The FBI issued a significant reminder Thursday that members of Congress are routinely warned they may be targeted by foreign adversaries and they are encouraged to alert the bureau if they spot suspicious activity by their associates.
The bureau’s statement comes as Republicans seek to punish Rep. Eric Swalwell (D-Calif.) for doing exactly what it suggested: cooperating with a 2015 investigation into evidence that he was targeted by a woman suspected of being an agent of the Chinese government.
“Members of Congress are routinely provided with defensive briefings to raise awareness of the potential for them to be targeted by foreign adversaries,” a senior FBI official said Thursday. "As part of this briefing, they are encouraged to alert the FBI about any suspicious activity and to cooperate with any investigation.”
Republicans, led by GOP Leader Kevin McCarthy, are seeking to remove Swalwell from the House Intelligence Committee over his 2012-2015 interactions with Christine Fang, the accused foreign agent. Fang helped fundraise for Swalwell’s campaign in 2014 and once placed an intern in his House office. But when Swalwell was briefed on concerns about Fang in 2015, he says he immediately cut off contact and cooperated with the bureau’s probe.
An FBI official has previously defended Swalwell, telling outlets in December that Swalwell was “completely cooperative” and “under no suspicion of wrongdoing,”
House GOP Leader Kevin McCarthy intends to force a vote on Swalwell’s committee post Thursday afternoon, contending that the Democrat’s interactions with Fang disqualify him from holding the sensitive assignment. Swalwell wouldn’t be eligible for a security clearance in the private sector and shouldn’t therefore be granted access to national security secrets through the intelligence panel, McCarthy argued at a Thursday press conference.
Asked to explain his push against Swalwell, McCarthy fell back on classified information he says he received in an FBI briefing last year. “I cannot talk to you about what I was given in a classified briefing,” he said, adding that the public record of Swalwell’s relationship with Fang should be enough to disqualify him.

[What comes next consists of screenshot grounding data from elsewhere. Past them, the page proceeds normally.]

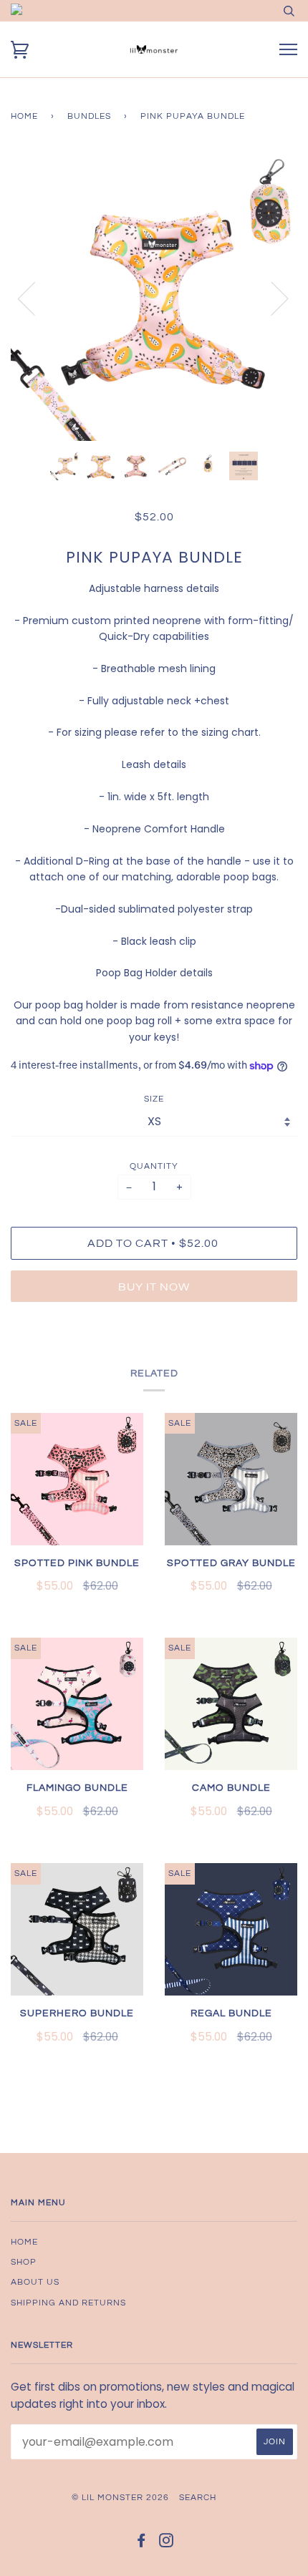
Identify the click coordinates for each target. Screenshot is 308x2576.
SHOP (24, 2262)
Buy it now (154, 1287)
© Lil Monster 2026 (120, 2497)
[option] (154, 298)
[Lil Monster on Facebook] (141, 2543)
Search (197, 2497)
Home (24, 116)
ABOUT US (35, 2282)
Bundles (89, 116)
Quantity (154, 1166)
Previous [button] (35, 298)
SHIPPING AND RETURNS (68, 2303)
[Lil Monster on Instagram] (166, 2543)
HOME (24, 2242)
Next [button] (271, 298)
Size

House Speaker Nancy Pelosi, who unilaterally appoints the Democratic members of the House Intelligence Committee, has stood behind Swalwell, saying she has “no concerns” about his actions.

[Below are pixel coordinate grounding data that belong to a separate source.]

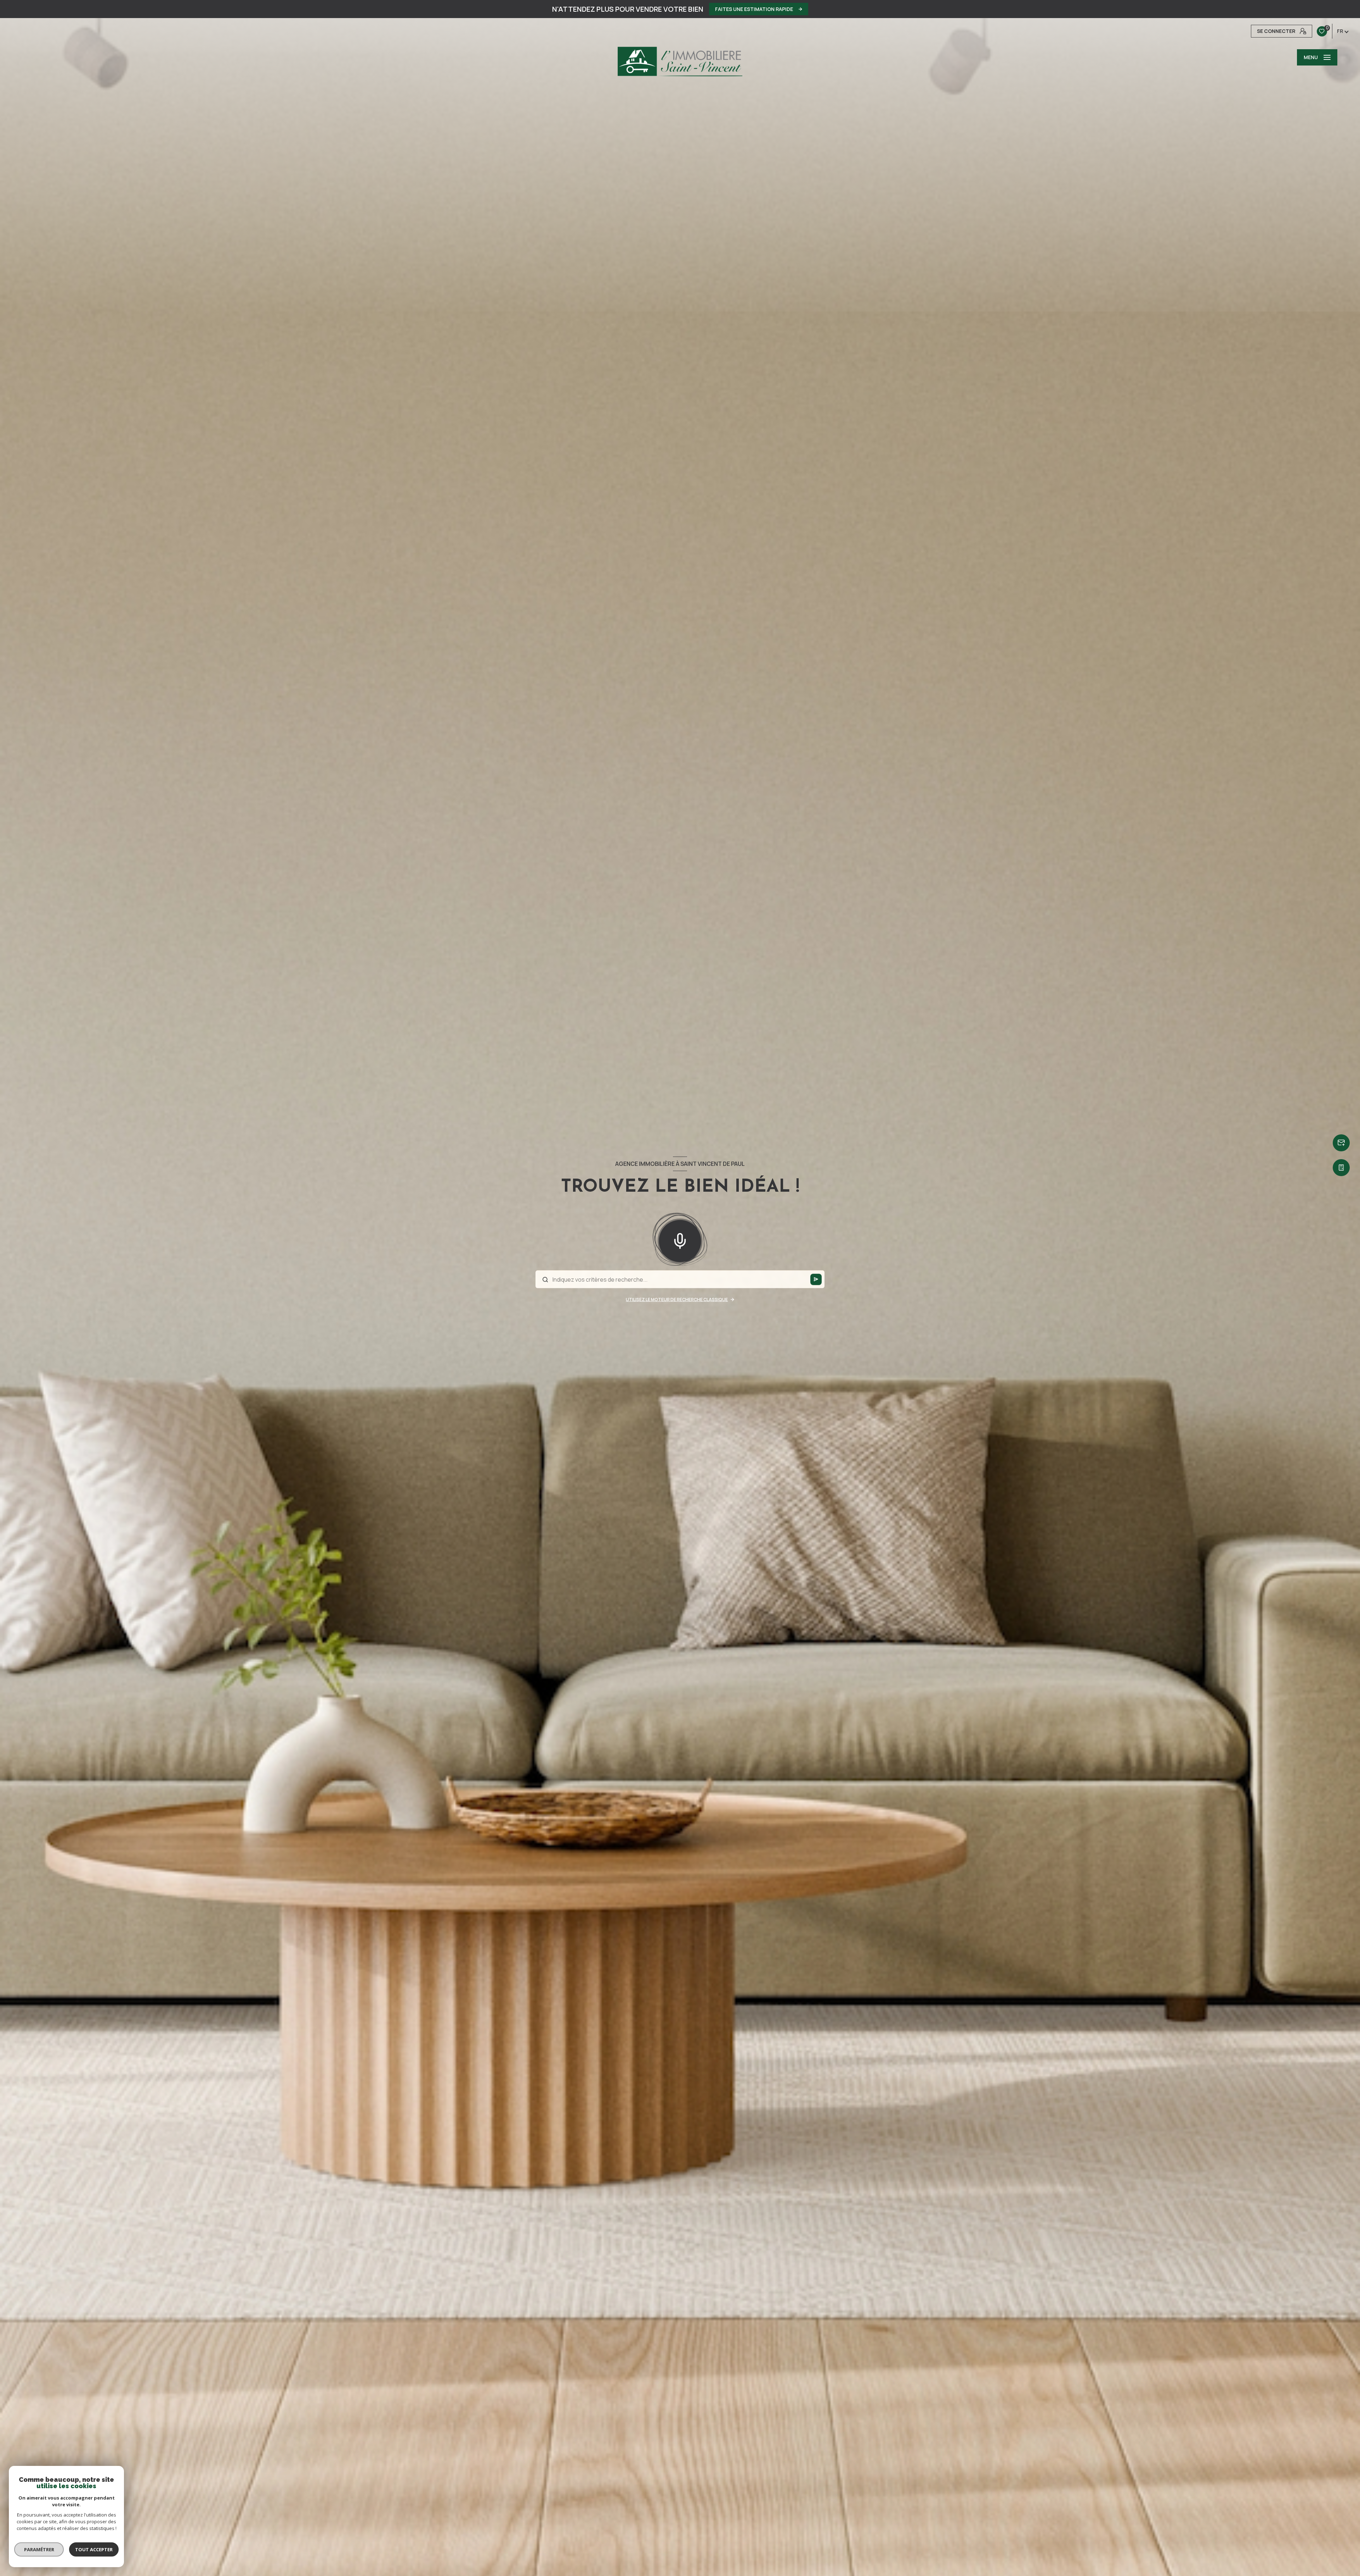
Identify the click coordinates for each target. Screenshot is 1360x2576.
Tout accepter (94, 2549)
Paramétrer (39, 2549)
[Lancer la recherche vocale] (680, 1239)
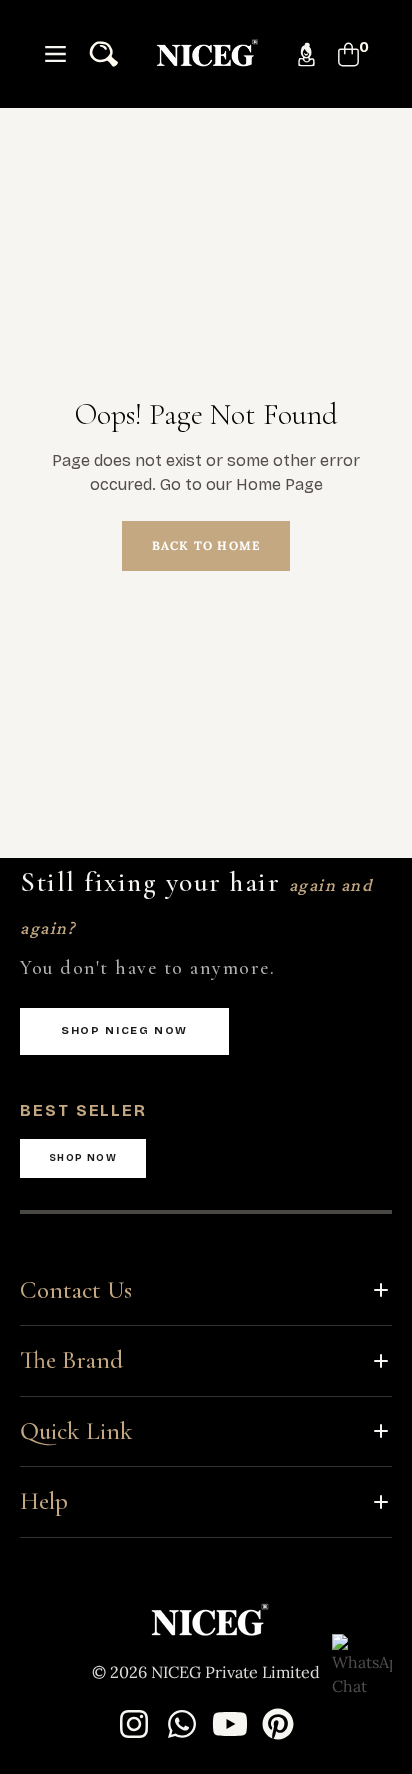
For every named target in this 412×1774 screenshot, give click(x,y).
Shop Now (83, 1158)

House Intelligence Committee Chair Adam Schiff also defended Swalwell Thursday, issuing a statement of support in a “Dear Colleague” letter aimed at rallying the Democratic caucus to his side. Schiff noted that Republicans — including the panel’s current ranking GOP member Devin Nunes of California and then-Speaker John Boehner — were briefed on the matter in 2015 and raised no concerns about Swalwell’s ability to continue serving on the committee.
“It’s disturbing that Leader McCarthy is attempting to weaponize classified counterintelligence briefings as a political cudgel, and use them to smear a House colleague in the process,” Schiff said. “Members face real counterintelligence risks from sophisticated actors, and bad faith political attacks on Members will only make it more difficult to respond.”

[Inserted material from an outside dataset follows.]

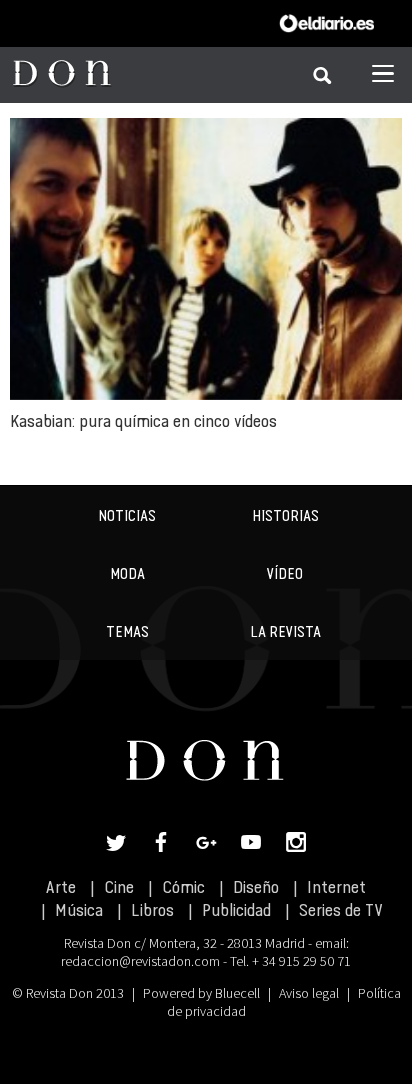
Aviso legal (309, 993)
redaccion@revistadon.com (140, 961)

Members of Congress are not required to receive security clearances to access classified intelligence, though calls to strip members of the House Intelligence Committee of their access to classified information have become well-worn political weapons in recent years.
Fang first interacted with Swalwell when he held a city council post in California, one of several back-and-forths she reportedly had with local officials across the country. She maintained those contacts until 2015, when intelligence officials’ alarm grew about her relationship with Swalwell, and they offered him a “defensive briefing.” Those briefings are meant to alert the targets of potential foreign operations in order to protect information from falling into the wrong hands.
Swalwell told POLITICO in December that he feared the initial Fang story, which he said he first learned Axios was pursuing in mid-2019, was planted to damage him after he emerged as a prominent Trump critic during a short-lived presidential bid.
“The timing feels like that should be looked at,” he said at the time.